▶ What the exercise asks:
Print every one of the records verbatim, omitting nothing.

Collected data:
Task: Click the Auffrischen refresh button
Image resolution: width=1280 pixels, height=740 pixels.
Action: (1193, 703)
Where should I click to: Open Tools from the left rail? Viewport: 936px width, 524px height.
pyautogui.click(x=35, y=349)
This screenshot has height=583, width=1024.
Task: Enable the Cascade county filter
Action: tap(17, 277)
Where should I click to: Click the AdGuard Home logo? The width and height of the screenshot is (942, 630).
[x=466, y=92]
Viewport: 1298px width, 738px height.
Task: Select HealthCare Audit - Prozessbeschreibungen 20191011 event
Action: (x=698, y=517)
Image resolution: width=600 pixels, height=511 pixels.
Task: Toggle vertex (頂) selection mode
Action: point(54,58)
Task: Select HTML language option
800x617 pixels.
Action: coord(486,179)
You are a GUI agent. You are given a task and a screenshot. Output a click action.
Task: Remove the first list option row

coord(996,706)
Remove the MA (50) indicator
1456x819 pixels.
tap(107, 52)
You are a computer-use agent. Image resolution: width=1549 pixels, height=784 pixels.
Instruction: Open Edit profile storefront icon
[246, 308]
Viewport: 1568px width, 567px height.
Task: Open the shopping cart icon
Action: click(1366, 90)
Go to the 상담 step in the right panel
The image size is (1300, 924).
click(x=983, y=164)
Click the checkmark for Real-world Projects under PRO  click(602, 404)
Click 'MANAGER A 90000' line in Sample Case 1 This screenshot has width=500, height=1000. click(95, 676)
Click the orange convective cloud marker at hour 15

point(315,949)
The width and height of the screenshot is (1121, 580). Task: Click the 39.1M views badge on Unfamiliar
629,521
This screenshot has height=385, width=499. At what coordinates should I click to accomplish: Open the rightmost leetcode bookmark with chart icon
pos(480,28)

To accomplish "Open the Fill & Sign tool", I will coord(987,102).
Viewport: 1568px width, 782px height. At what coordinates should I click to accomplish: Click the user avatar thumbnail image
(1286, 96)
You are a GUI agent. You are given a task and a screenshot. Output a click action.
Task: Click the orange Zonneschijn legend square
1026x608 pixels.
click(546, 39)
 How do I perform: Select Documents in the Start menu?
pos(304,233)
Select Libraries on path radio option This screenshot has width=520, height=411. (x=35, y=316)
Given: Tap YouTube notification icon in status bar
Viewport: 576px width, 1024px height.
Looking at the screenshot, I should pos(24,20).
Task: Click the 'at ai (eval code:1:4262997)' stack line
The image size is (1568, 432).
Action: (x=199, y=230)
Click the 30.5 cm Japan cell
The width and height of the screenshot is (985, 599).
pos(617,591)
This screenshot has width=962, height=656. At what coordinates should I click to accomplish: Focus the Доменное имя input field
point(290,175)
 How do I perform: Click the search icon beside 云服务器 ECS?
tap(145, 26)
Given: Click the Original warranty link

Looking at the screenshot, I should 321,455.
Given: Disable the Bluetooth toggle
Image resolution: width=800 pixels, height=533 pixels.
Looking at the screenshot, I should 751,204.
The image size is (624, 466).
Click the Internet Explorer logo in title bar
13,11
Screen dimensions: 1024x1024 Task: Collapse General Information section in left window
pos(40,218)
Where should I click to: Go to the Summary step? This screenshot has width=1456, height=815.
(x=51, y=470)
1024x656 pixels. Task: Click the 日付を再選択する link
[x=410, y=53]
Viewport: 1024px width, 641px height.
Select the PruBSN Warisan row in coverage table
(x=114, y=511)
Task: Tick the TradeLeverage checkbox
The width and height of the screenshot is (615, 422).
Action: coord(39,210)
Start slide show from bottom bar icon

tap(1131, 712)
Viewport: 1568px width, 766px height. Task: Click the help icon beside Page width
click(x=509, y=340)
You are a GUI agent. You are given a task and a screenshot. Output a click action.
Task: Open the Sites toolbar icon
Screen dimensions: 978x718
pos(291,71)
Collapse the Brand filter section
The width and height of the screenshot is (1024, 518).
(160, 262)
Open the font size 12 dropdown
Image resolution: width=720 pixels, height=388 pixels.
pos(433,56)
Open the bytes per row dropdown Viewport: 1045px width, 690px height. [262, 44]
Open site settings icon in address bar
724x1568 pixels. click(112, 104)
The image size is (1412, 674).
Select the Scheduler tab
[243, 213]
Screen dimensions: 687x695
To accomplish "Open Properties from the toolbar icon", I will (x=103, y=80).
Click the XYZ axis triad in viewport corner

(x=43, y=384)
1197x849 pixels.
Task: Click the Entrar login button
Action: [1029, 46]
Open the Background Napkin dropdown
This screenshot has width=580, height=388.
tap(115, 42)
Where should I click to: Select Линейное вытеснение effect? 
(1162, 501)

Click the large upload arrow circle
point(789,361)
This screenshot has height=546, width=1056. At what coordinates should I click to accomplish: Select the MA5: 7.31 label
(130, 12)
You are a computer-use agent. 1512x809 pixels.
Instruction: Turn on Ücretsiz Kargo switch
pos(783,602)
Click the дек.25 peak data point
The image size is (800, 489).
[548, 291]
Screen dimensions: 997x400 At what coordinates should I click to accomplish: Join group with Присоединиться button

▶ The completed task:
Task: Click the Auffrischen refresh button
Image resolution: width=1280 pixels, height=740 pixels.
Action: (1193, 703)
Where should I click to: Open Tools from the left rail? Viewport: 936px width, 524px height.
pyautogui.click(x=35, y=349)
This screenshot has height=583, width=1024.
Task: Enable the Cascade county filter
Action: tap(17, 277)
Where should I click to: Click the AdGuard Home logo? The width and height of the screenshot is (942, 630).
[x=466, y=92]
Viewport: 1298px width, 738px height.
Task: Select HealthCare Audit - Prozessbeschreibungen 20191011 event
Action: (x=698, y=517)
Image resolution: width=600 pixels, height=511 pixels.
Task: Toggle vertex (頂) selection mode
Action: point(54,58)
Task: Select HTML language option
800x617 pixels.
Action: coord(486,179)
You are a GUI agent. You are given a task and a screenshot. Output a click action.
Task: Remove the first list option row

coord(996,706)
Remove the MA (50) indicator
1456x819 pixels.
tap(107, 52)
You are a computer-use agent. Image resolution: width=1549 pixels, height=784 pixels.
Instruction: Open Edit profile storefront icon
[246, 308]
Viewport: 1568px width, 567px height.
Task: Open the shopping cart icon
Action: click(1366, 90)
Go to the 상담 step in the right panel
The image size is (1300, 924).
click(x=983, y=164)
Click the checkmark for Real-world Projects under PRO  click(602, 404)
Click 'MANAGER A 90000' line in Sample Case 1 This screenshot has width=500, height=1000. click(95, 676)
Click the orange convective cloud marker at hour 15

point(315,949)
The width and height of the screenshot is (1121, 580). Task: Click the 39.1M views badge on Unfamiliar
629,521
This screenshot has height=385, width=499. At what coordinates should I click to accomplish: Open the rightmost leetcode bookmark with chart icon
pos(480,28)

To accomplish "Open the Fill & Sign tool", I will coord(987,102).
Viewport: 1568px width, 782px height. At what coordinates should I click to accomplish: Click the user avatar thumbnail image
(1286, 96)
You are a GUI agent. You are given a task and a screenshot. Output a click action.
Task: Click the orange Zonneschijn legend square
1026x608 pixels.
click(546, 39)
 How do I perform: Select Documents in the Start menu?
pos(304,233)
Select Libraries on path radio option This screenshot has width=520, height=411. (x=35, y=316)
Given: Tap YouTube notification icon in status bar
Viewport: 576px width, 1024px height.
Looking at the screenshot, I should pos(24,20).
Task: Click the 'at ai (eval code:1:4262997)' stack line
The image size is (1568, 432).
Action: (x=199, y=230)
Click the 30.5 cm Japan cell
The width and height of the screenshot is (985, 599).
pos(617,591)
This screenshot has width=962, height=656. At what coordinates should I click to accomplish: Focus the Доменное имя input field
point(290,175)
 How do I perform: Click the search icon beside 云服务器 ECS?
tap(145, 26)
Given: Click the Original warranty link

Looking at the screenshot, I should 321,455.
Given: Disable the Bluetooth toggle
Image resolution: width=800 pixels, height=533 pixels.
Looking at the screenshot, I should 751,204.
The image size is (624, 466).
Click the Internet Explorer logo in title bar
13,11
Screen dimensions: 1024x1024 Task: Collapse General Information section in left window
pos(40,218)
Where should I click to: Go to the Summary step? This screenshot has width=1456, height=815.
(x=51, y=470)
1024x656 pixels. Task: Click the 日付を再選択する link
[x=410, y=53]
Viewport: 1024px width, 641px height.
Select the PruBSN Warisan row in coverage table
(x=114, y=511)
Task: Tick the TradeLeverage checkbox
The width and height of the screenshot is (615, 422).
Action: coord(39,210)
Start slide show from bottom bar icon

tap(1131, 712)
Viewport: 1568px width, 766px height. Task: Click the help icon beside Page width
click(x=509, y=340)
You are a GUI agent. You are given a task and a screenshot. Output a click action.
Task: Open the Sites toolbar icon
Screen dimensions: 978x718
pos(291,71)
Collapse the Brand filter section
The width and height of the screenshot is (1024, 518).
(160, 262)
Open the font size 12 dropdown
Image resolution: width=720 pixels, height=388 pixels.
pos(433,56)
Open the bytes per row dropdown Viewport: 1045px width, 690px height. [262, 44]
Open site settings icon in address bar
724x1568 pixels. click(112, 104)
The image size is (1412, 674).
Select the Scheduler tab
[243, 213]
Screen dimensions: 687x695
To accomplish "Open Properties from the toolbar icon", I will (x=103, y=80).
Click the XYZ axis triad in viewport corner

(x=43, y=384)
1197x849 pixels.
Task: Click the Entrar login button
Action: [1029, 46]
Open the Background Napkin dropdown
This screenshot has width=580, height=388.
tap(115, 42)
Where should I click to: Select Линейное вытеснение effect? 
(1162, 501)

Click the large upload arrow circle
point(789,361)
This screenshot has height=546, width=1056. At what coordinates should I click to accomplish: Select the MA5: 7.31 label
(130, 12)
You are a computer-use agent. 1512x809 pixels.
Instruction: Turn on Ücretsiz Kargo switch
pos(783,602)
Click the дек.25 peak data point
The image size is (800, 489).
[548, 291]
Screen dimensions: 997x400 At what coordinates should I click to accomplish: Join group with Присоединиться button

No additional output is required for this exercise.